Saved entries
● ● ● ● ● ● ●
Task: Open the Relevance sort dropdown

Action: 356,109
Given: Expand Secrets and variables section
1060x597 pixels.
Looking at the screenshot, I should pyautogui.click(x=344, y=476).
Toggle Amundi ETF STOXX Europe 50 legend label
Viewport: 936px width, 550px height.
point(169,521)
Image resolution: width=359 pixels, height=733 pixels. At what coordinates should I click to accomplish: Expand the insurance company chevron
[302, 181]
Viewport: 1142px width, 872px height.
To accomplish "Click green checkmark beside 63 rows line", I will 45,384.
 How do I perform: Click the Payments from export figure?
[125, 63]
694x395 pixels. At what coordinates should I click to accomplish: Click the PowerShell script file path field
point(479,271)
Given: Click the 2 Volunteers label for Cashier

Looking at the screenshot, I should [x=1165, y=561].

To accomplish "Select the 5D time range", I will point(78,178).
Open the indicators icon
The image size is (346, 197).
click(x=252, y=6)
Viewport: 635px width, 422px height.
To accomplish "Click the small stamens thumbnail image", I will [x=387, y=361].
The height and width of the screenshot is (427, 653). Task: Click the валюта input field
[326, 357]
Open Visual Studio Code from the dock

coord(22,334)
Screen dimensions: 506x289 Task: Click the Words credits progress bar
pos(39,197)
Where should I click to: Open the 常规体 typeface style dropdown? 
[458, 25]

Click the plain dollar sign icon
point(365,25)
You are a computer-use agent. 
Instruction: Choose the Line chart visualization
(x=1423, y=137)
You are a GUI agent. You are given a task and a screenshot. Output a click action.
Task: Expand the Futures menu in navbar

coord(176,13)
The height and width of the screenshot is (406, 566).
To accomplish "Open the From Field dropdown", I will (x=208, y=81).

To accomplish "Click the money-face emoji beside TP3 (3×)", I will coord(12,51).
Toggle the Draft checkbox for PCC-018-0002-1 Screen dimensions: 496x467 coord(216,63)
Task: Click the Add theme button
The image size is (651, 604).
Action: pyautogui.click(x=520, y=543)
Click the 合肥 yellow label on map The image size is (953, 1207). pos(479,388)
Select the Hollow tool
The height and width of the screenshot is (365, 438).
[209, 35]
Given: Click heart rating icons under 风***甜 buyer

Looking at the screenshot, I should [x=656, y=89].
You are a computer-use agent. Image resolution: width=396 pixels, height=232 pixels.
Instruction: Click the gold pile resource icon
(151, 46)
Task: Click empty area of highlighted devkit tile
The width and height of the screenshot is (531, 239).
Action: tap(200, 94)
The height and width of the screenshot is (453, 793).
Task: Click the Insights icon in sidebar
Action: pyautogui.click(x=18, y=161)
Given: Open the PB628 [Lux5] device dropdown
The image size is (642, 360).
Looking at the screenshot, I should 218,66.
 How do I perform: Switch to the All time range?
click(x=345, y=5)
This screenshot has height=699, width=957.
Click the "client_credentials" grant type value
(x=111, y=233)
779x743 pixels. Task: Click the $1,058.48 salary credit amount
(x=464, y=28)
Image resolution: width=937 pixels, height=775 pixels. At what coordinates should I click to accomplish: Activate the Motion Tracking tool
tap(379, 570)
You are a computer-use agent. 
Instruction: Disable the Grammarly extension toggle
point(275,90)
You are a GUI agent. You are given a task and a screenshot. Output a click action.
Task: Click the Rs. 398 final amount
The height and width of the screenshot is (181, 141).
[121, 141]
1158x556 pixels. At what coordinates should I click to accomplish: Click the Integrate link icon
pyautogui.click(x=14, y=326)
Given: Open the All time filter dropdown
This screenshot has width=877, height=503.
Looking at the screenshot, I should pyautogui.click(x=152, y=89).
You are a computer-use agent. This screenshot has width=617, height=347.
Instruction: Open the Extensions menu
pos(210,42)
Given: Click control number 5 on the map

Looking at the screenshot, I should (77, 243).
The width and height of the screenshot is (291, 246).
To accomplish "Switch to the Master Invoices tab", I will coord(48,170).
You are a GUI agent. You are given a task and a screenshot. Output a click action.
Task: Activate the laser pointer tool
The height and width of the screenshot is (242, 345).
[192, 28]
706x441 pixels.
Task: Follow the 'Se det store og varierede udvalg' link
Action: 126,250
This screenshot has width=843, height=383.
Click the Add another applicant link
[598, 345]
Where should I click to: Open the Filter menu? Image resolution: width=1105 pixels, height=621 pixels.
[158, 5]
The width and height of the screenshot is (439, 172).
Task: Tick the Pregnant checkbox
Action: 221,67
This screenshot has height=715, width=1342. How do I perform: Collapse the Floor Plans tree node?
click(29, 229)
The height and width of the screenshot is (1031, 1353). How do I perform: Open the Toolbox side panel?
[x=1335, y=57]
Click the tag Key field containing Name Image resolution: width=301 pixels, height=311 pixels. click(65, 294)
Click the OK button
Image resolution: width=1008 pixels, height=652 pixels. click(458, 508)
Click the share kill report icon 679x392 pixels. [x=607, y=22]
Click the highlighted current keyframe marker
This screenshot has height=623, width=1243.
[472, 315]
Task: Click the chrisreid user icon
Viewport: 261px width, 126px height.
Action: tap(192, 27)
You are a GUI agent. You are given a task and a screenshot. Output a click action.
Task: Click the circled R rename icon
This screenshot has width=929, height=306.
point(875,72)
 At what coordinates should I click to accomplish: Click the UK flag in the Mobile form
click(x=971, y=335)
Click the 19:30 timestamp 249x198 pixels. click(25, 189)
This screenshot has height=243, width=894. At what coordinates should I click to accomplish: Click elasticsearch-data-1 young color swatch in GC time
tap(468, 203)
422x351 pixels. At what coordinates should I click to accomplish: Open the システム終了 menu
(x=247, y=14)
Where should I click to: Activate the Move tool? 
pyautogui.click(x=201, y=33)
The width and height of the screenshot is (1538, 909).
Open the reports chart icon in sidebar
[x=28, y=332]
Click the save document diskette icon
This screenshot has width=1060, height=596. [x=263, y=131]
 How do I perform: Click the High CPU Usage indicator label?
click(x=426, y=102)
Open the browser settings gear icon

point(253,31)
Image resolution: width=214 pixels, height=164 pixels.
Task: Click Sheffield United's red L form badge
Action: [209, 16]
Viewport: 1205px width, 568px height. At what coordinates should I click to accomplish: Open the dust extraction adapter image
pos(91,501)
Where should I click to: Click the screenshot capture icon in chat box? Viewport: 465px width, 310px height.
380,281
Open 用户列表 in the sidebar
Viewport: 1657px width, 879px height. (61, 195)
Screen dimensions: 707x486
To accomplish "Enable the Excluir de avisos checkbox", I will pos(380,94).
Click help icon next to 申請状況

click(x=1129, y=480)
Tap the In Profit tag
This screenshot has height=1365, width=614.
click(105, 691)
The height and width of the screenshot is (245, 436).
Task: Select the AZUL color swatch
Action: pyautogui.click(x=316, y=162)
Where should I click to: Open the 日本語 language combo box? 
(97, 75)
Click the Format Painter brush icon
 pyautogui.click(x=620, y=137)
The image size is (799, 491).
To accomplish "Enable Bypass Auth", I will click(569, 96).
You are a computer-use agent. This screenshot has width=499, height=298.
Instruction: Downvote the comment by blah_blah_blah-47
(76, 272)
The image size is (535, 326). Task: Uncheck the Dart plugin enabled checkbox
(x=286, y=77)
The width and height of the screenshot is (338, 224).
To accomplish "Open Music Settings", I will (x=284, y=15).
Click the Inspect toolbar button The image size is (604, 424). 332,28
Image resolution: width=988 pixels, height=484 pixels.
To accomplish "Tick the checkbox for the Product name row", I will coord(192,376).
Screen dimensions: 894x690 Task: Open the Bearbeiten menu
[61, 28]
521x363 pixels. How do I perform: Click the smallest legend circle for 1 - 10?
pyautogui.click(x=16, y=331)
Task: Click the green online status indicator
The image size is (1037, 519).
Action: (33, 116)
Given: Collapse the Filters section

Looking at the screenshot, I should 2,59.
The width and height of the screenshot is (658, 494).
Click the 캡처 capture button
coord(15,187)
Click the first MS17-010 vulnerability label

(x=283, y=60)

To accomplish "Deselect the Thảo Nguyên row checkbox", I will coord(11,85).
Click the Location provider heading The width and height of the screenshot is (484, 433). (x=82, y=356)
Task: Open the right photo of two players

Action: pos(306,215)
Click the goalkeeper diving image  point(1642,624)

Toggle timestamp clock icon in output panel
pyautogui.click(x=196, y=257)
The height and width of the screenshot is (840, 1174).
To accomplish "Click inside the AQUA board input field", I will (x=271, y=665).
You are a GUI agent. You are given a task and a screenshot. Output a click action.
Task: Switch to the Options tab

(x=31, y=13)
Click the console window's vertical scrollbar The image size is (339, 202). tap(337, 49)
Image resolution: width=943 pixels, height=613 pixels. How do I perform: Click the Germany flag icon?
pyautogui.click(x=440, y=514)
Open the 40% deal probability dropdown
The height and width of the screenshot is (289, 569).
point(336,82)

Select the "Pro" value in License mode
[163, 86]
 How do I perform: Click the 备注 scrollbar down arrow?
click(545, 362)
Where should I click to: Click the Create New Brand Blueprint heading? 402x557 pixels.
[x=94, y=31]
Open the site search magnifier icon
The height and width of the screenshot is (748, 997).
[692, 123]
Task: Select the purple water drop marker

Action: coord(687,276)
● ● ● ● ● ● ●
* YOUR ASSIGNMENT
The required output is the number of lines in the records that contain the word "highlighted", with nothing added.

* RESPONSE FOR THIS EXERCISE
2